• **TEXTO DE LECTURA**:

■ ■ ■

# Modificar control de parpadeo luces de navidad



## Dreauea (Dic 9, 2013)

Buenas a todos, 
hace dias que le doy vueltas a una guirnalda de navidad de 100 leds rosa para ver si puedo cambiarel tipo de parpadeo que tiene. Compré dos iguales. En la caja indicava que vienen con 8 funciones de control pero al abrirla veo que no lleva el tipico botoncito para ir cambiando de un modo a otro. Al enchufarla lo que ocurre es que va cambiando ella sola de modo de parpadeo pasado un cierto tiempo. Hasta ahí todo bien (aunque preferiria poder elegir el modo). El hecho es que la segunda guirnalda solo hace el modo de parpadeo en el que se enciende una mitad, se atenua hasta apagarse y luego hace lo mismo con la otra mitad. Me fastidia porque es el modo que menos me gusta ya que solo aprovecha la mitad de las bombillas todo el tiempo y da la sensacion que hay menos, y no lo puedo cambiar.
Alguien podria indicarme como hacerlo? Y sino dejarlas fijas tambien me serviria.
Os paso foto con los componentes del cuadro de control. Salen 2 cadenas de leds donde las 4 primeras bombillas de cada una llevan resistencia (naranja negro rojo) y ambas cadenas llegan de nuevo al cuadro por el tercer cable. 
Muchas gracias a todos de antemano.
Saludos!


----------



## DOSMETROS (Dic 9, 2013)

Fijate como podés unir-relacionar  los gate de esos dos tiristores , quizás con alguna resistencia de 1k o 500 Ohms 
*Foros de Electrónica no se hace responsable si se te prende fuego * 

Ver el archivo adjunto 102592


Saludos !

■ ■ ■

• **DATOS EXTRAÍDOS**:
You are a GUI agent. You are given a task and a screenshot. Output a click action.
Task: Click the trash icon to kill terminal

■ ■ ■

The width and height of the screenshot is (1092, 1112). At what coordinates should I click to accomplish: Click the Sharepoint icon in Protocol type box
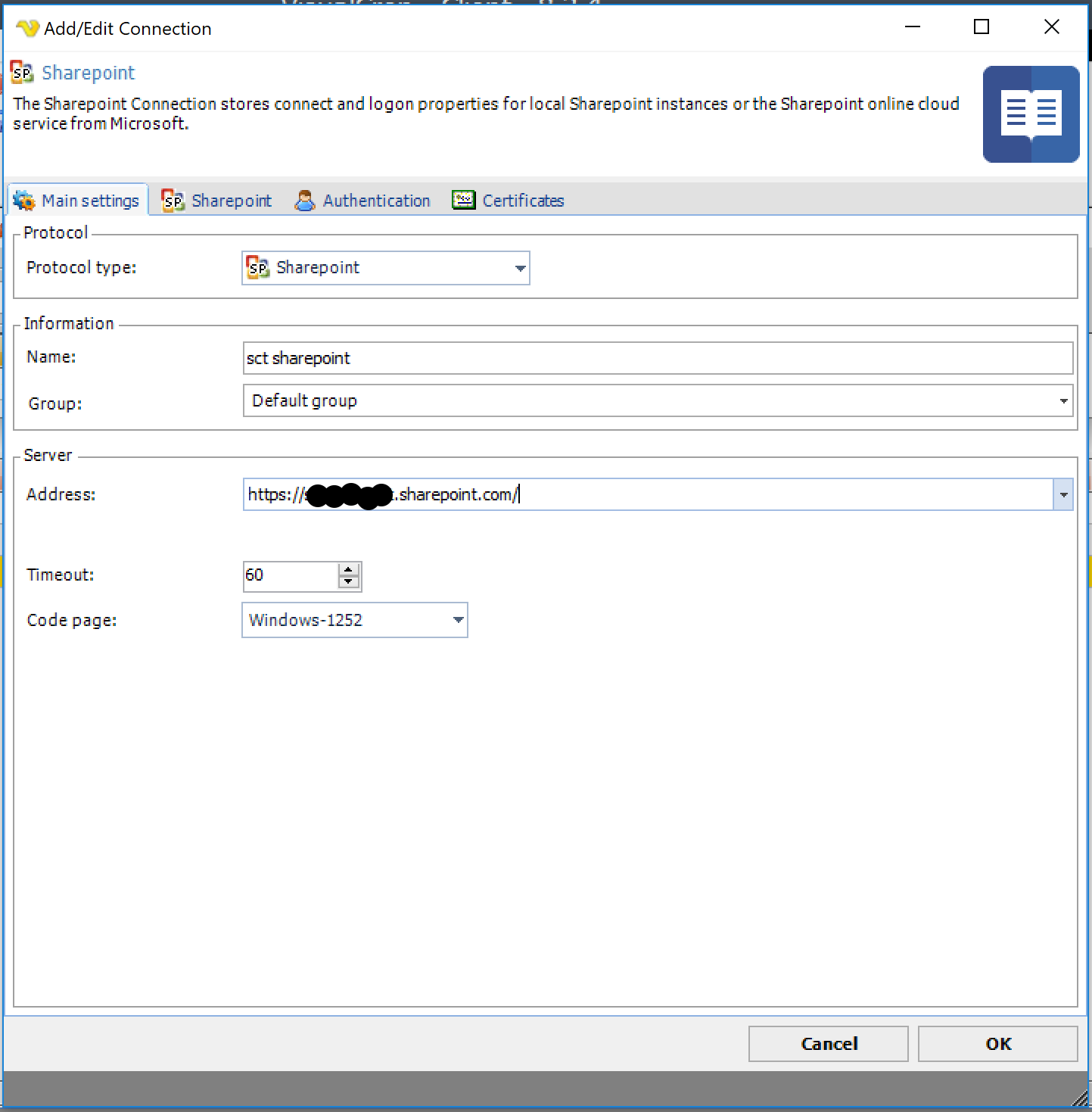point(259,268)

■ ■ ■

• **LO QUE HARÁS**:
A – Transcribe del hilo sobre la guirnalda de luces el fragmento que va desde "Alguien podria indicarme" hasta "todos de antemano.".
B – Responde estas preguntas a partir del hilo sobre la guirnalda de luces:
(i) ¿Cuántas funciones de control indicaba la caja de la guirnalda?
(ii) ¿Qué colores tiene la resistencia de las primeras bombillas de cada cadena?
(iii) ¿Qué valores de resistencia se sugieren para unir los gate de los dos tiristores?

• **SOLUCIONES COMPLETAS**:
A –
Alguien podria indicarme como hacerlo? Y sino dejarlas fijas tambien me serviria.
Os paso foto con los componentes del cuadro de control. Salen 2 cadenas de leds donde las 4 primeras bombillas de cada una llevan resistencia (naranja negro rojo) y ambas cadenas llegan de nuevo al cuadro por el tercer cable. 
Muchas gracias a todos de antemano.

B –
(i) La caja indicaba 8 funciones de control.
(ii) La resistencia es naranja, negro y rojo.
(iii) Se sugiere una resistencia de 1k o de 500 ohmios.